Total sequences: 12360


In [13]:
import torch
import torch.nn as nn

class LanguageModel(nn.Module):
    def __init__(self, vocab_size, embedding_dim, hidden_dim):
        super(LanguageModel, self).__init__()
        self.embedding = nn.Embedding(vocab_size, embedding_dim)
        self.lstm = nn.LSTM(embedding_dim, hidden_dim, num_layers=2, batch_first=True)
        self.fc = nn.Linear(hidden_dim, vocab_size)

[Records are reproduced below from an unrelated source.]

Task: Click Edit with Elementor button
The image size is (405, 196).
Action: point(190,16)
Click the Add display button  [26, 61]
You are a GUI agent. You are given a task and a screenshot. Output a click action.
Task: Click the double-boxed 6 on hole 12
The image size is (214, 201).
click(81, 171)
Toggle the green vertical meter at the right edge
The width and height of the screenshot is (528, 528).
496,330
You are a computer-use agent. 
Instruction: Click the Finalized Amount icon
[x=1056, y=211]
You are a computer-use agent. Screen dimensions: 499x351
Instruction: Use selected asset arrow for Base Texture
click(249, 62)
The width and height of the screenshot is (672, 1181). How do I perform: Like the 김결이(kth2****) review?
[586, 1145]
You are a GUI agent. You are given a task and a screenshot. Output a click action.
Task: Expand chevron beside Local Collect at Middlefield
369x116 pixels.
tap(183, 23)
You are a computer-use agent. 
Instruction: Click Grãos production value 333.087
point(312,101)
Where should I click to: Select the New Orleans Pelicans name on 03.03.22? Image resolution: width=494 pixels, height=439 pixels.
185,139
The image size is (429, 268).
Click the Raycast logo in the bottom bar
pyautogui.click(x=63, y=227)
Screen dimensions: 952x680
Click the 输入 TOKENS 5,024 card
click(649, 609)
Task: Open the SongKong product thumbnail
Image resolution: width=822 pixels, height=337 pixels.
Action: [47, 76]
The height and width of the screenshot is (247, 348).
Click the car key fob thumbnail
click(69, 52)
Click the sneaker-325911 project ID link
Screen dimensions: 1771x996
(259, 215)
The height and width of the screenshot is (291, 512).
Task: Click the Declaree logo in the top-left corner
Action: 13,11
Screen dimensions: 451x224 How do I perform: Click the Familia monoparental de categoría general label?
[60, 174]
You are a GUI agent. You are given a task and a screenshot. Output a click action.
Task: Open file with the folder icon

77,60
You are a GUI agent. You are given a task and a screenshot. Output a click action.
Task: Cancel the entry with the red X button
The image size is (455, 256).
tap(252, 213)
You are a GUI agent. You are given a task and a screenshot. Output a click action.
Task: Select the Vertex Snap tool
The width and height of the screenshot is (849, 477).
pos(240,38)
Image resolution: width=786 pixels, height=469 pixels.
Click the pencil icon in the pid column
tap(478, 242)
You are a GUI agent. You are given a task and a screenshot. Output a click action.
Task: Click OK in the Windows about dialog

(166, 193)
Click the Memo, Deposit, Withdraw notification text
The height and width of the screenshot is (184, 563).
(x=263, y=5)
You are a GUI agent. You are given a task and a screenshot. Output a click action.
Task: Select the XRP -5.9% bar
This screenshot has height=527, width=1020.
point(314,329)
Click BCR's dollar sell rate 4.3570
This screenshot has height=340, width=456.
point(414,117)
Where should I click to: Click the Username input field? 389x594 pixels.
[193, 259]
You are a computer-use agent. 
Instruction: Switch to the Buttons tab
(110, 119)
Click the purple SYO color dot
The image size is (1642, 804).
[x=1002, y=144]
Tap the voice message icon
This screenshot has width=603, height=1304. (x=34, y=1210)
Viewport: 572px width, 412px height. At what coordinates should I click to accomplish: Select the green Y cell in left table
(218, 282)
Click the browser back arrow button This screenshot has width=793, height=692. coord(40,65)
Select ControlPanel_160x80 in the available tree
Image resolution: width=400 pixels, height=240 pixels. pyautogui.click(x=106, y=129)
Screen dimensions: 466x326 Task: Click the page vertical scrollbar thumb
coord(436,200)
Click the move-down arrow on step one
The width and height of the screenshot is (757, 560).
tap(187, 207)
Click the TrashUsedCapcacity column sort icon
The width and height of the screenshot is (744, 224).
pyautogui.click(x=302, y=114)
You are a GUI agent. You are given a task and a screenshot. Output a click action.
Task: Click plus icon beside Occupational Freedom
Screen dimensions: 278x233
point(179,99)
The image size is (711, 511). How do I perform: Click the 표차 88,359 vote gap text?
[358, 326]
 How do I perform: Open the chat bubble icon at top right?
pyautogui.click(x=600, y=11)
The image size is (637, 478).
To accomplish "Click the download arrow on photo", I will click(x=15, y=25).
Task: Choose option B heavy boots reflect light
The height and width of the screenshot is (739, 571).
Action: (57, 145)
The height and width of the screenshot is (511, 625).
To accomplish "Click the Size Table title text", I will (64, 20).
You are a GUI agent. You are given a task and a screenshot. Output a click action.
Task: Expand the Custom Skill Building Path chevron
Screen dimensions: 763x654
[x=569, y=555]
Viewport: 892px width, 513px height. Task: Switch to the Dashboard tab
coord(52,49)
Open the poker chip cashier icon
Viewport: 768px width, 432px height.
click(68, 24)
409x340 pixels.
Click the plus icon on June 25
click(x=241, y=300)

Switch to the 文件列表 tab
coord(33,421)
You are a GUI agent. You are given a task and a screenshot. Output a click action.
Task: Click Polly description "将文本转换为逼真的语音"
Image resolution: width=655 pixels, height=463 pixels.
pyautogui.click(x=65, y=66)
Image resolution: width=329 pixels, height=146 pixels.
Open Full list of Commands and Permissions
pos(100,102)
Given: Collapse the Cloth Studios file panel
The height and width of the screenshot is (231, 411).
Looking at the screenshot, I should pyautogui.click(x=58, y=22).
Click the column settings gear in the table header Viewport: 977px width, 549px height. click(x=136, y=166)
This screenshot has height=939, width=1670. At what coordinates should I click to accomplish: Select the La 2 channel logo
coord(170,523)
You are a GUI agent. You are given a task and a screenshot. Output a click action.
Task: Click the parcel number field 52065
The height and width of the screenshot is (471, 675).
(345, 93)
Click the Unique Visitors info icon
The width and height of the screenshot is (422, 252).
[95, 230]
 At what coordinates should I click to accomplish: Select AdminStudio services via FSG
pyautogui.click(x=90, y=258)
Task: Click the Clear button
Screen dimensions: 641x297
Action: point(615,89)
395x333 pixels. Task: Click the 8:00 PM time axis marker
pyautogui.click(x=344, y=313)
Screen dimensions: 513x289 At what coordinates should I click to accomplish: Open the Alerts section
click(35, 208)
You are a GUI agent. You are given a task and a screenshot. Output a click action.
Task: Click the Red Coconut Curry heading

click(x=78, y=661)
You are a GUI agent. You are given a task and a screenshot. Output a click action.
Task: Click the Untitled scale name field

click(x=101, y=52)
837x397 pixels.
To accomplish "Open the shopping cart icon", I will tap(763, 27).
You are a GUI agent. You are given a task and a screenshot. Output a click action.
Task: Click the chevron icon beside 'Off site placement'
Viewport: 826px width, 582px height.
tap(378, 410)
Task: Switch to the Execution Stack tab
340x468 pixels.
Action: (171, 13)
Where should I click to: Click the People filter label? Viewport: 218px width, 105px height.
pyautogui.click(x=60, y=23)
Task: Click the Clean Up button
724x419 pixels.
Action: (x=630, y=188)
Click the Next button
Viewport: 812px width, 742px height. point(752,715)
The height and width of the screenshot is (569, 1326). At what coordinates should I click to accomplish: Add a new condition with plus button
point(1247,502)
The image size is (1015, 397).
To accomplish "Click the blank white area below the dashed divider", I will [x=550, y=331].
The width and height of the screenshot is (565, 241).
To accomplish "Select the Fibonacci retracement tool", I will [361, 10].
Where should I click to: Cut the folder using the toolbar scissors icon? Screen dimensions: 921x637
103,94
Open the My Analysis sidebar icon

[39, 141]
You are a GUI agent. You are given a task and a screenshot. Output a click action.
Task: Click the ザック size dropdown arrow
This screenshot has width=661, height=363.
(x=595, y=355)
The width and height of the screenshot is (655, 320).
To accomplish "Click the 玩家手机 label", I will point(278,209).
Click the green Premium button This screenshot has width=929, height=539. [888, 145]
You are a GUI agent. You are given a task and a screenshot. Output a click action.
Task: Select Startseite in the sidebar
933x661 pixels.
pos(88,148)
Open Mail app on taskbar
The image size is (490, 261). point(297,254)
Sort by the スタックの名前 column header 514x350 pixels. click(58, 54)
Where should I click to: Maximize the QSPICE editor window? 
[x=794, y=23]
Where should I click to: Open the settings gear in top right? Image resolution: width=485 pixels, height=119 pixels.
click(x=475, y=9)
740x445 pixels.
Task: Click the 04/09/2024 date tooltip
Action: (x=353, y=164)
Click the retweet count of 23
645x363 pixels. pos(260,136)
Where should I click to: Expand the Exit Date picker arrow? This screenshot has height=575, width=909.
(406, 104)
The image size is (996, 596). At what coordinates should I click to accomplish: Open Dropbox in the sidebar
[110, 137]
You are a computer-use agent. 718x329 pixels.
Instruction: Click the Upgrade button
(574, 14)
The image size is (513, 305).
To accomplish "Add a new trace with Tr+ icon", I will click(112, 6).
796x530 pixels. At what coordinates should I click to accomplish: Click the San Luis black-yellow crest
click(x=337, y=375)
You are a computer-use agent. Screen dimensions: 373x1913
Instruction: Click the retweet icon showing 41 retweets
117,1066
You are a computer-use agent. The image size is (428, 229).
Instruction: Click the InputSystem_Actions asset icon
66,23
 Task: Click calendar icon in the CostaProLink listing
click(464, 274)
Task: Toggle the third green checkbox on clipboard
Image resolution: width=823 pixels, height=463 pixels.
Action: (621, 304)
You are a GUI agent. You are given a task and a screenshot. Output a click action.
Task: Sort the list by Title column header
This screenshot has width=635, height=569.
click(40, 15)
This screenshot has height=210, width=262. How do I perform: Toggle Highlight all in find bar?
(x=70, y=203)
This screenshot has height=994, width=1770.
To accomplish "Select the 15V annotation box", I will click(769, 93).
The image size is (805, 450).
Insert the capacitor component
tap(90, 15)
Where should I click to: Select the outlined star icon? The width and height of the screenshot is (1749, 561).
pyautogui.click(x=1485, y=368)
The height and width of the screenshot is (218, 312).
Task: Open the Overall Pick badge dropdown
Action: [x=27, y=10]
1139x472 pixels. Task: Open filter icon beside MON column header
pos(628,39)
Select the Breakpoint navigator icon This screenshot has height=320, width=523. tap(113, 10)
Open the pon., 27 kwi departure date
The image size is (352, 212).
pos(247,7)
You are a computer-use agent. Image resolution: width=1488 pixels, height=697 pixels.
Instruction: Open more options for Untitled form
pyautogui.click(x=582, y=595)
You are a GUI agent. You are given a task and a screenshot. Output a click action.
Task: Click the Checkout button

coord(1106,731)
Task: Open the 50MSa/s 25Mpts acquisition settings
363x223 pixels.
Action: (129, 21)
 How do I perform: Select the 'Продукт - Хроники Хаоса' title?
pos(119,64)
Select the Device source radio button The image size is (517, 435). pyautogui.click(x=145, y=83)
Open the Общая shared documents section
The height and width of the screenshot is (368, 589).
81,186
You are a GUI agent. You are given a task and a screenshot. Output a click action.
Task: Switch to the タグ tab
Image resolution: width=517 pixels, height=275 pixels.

    def forward(self, x, prev_state):
        x = self.embedding(x)
        x, state = self.lstm(x, prev_state)
        x = self.fc(x)
        return x, state

    def init_state(self, batch_size=1):
        return (torch.zeros(2, batch_size, self.lstm.hidden_size),
                torch.zeros(2, batch_size, self.lstm.hidden_size))

In [14]:
import torch.optim as optim

# Hyperparameters
embedding_dim = 50
hidden_dim = 100
vocab_size = len(vocab)
batch_size = 32
epochs = 15

# Model, loss function, optimizer
model = LanguageModel(vocab_size, embedding_dim, hidden_dim)
criterion = nn.CrossEntropyLoss()
optimizer = optim.Adam(model.parameters(), lr=0.001)

# Training loop
def train_model(model, input_sequences, criterion, optimizer, epochs):
    model.train()
    for epoch in range(epochs):
        total_loss = 0
        for i in range(0, len(input_sequences) - batch_size, batch_size):
            inputs = torch.tensor(input_sequences[i:i + batch_size, :-1], dtype=torch.long)
            targets = torch.tensor(input_sequences[i:i + batch_size, 1:], dtype=torch.long)

            optimizer.zero_grad()
            state_h, state_c = model.init_state(batch_size)
            outputs, _ = model(inputs, (state_h, state_c))
            loss = criterion(outputs.view(-1, vocab_size), targets.view(-1))
            loss.backward()
            optimizer.step()

            total_loss += loss.item()

        avg_loss = total_loss / (len(input_sequences) // batch_size)
        print(f"Epoch {epoch+1}/{epochs}, Loss: {avg_loss:.4f}")

In [15]:
# Train the model
train_model(model, input_sequences, criterion, optimizer, epochs)

Epoch 1/15, Loss: 7.3981
Epoch 2/15, Loss: 6.8018
Epoch 3/15, Loss: 6.6632
Epoch 4/15, Loss: 6.5446
Epoch 5/15, Loss: 6.3856
Epoch 6/15, Loss: 6.1572
Epoch 7/15, Loss: 5.8600
Epoch 8/15, Loss: 5.5359
Epoch 9/15, Loss: 5.2207
Epoch 10/15, Loss: 4.9215
Epoch 11/15, Loss: 4.6406
Epoch 12/15, Loss: 4.3785
Epoch 13/15, Loss: 4.1347
Epoch 14/15, Loss: 3.9073
Epoch 15/15, Loss: 3.6949


In [16]:
# Save the model's state dictionary
torch.save(model.state_dict(), 'model.pth')
print("Model saved successfully.")

Model saved successfully.


In [17]:
def generate_text(model, start_text, max_length=50):
    model.eval()
    words = start_text.split()
    state_h, state_c = model.init_state(batch_size=1)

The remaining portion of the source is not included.